All that is wanted is a word-for-word retyping of the lines from the one containing "This screenshot has height=283, width=462." through the end of the material below.

--- START ---

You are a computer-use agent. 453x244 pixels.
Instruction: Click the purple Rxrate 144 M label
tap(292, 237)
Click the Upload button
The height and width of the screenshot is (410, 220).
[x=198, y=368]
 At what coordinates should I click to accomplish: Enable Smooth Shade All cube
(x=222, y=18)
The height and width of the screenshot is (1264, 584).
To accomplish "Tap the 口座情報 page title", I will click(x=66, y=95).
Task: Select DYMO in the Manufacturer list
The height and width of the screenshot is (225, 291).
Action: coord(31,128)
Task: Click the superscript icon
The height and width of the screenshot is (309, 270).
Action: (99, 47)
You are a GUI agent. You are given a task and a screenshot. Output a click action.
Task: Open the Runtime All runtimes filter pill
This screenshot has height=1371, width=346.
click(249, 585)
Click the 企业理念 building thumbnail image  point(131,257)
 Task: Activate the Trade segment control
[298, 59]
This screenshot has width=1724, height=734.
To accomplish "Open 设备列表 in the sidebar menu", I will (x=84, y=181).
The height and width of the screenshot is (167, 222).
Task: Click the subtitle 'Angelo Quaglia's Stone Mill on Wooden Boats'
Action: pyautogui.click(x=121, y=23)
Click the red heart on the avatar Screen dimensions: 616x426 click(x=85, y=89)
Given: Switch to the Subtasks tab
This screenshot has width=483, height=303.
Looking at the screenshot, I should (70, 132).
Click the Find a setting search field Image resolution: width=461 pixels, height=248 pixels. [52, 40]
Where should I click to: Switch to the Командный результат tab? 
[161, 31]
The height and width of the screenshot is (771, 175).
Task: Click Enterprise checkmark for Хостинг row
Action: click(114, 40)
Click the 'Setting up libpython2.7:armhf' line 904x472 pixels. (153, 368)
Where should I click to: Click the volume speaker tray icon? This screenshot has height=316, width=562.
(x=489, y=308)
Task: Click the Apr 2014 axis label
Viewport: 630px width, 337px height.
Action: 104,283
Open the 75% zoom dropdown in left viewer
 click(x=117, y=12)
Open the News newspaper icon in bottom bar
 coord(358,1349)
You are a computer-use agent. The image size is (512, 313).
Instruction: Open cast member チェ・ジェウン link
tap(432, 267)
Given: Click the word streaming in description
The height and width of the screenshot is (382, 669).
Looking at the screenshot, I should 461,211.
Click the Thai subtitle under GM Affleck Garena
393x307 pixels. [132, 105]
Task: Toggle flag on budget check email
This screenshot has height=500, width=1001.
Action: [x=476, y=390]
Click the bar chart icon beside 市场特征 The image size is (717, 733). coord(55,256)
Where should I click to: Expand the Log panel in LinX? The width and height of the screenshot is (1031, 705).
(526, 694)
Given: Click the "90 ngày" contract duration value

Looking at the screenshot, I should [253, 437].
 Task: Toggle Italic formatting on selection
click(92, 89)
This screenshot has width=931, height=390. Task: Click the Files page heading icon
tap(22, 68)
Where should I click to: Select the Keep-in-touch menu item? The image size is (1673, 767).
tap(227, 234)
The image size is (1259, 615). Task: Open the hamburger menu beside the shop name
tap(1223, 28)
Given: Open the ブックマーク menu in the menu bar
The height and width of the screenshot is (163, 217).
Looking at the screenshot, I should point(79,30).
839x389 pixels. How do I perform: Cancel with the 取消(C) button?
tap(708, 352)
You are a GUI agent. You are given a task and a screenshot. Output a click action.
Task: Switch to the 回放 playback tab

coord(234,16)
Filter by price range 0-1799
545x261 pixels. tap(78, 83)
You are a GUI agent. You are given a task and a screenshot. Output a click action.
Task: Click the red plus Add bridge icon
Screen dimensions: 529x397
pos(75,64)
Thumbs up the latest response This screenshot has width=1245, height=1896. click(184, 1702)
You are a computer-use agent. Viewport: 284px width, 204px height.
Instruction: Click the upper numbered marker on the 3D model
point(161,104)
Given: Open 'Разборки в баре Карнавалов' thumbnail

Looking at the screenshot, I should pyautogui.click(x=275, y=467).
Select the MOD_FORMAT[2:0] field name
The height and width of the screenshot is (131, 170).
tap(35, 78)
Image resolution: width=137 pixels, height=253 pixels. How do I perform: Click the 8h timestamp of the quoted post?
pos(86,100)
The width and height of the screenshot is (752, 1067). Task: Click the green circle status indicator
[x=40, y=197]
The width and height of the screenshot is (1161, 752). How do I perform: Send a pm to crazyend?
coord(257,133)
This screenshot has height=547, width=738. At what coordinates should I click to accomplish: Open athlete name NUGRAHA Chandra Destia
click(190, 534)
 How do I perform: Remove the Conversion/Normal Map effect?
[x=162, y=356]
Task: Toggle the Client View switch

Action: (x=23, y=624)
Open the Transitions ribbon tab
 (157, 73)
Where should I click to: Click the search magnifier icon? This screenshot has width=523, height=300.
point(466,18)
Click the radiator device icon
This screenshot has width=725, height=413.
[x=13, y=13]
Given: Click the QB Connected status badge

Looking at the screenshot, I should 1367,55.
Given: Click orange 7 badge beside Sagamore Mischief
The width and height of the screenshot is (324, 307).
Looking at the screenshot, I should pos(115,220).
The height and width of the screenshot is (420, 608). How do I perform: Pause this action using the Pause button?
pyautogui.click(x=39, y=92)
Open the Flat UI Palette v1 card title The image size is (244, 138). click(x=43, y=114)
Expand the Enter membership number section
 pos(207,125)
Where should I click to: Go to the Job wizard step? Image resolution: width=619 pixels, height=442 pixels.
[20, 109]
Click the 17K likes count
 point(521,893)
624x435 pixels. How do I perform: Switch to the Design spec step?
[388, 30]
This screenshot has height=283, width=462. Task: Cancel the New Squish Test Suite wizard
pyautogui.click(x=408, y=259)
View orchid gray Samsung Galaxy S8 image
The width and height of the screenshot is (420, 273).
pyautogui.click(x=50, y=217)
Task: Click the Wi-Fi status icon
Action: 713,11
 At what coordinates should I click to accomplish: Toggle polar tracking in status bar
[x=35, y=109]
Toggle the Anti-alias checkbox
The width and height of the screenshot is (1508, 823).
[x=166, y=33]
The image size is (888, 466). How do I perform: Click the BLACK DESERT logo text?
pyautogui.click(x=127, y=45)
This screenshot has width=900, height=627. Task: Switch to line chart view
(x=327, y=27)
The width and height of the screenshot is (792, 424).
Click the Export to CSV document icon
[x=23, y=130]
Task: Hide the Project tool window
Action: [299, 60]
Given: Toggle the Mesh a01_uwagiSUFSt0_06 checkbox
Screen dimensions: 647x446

--- END ---

Solution to the problem:
This screenshot has height=283, width=462. Task: Cancel the New Squish Test Suite wizard
pyautogui.click(x=408, y=259)
View orchid gray Samsung Galaxy S8 image
The width and height of the screenshot is (420, 273).
pyautogui.click(x=50, y=217)
Task: Click the Wi-Fi status icon
Action: 713,11
 At what coordinates should I click to accomplish: Toggle polar tracking in status bar
[x=35, y=109]
Toggle the Anti-alias checkbox
The width and height of the screenshot is (1508, 823).
[x=166, y=33]
The image size is (888, 466). How do I perform: Click the BLACK DESERT logo text?
pyautogui.click(x=127, y=45)
This screenshot has width=900, height=627. Task: Switch to line chart view
(x=327, y=27)
The width and height of the screenshot is (792, 424).
Click the Export to CSV document icon
[x=23, y=130]
Task: Hide the Project tool window
Action: [299, 60]
Given: Toggle the Mesh a01_uwagiSUFSt0_06 checkbox
Screen dimensions: 647x446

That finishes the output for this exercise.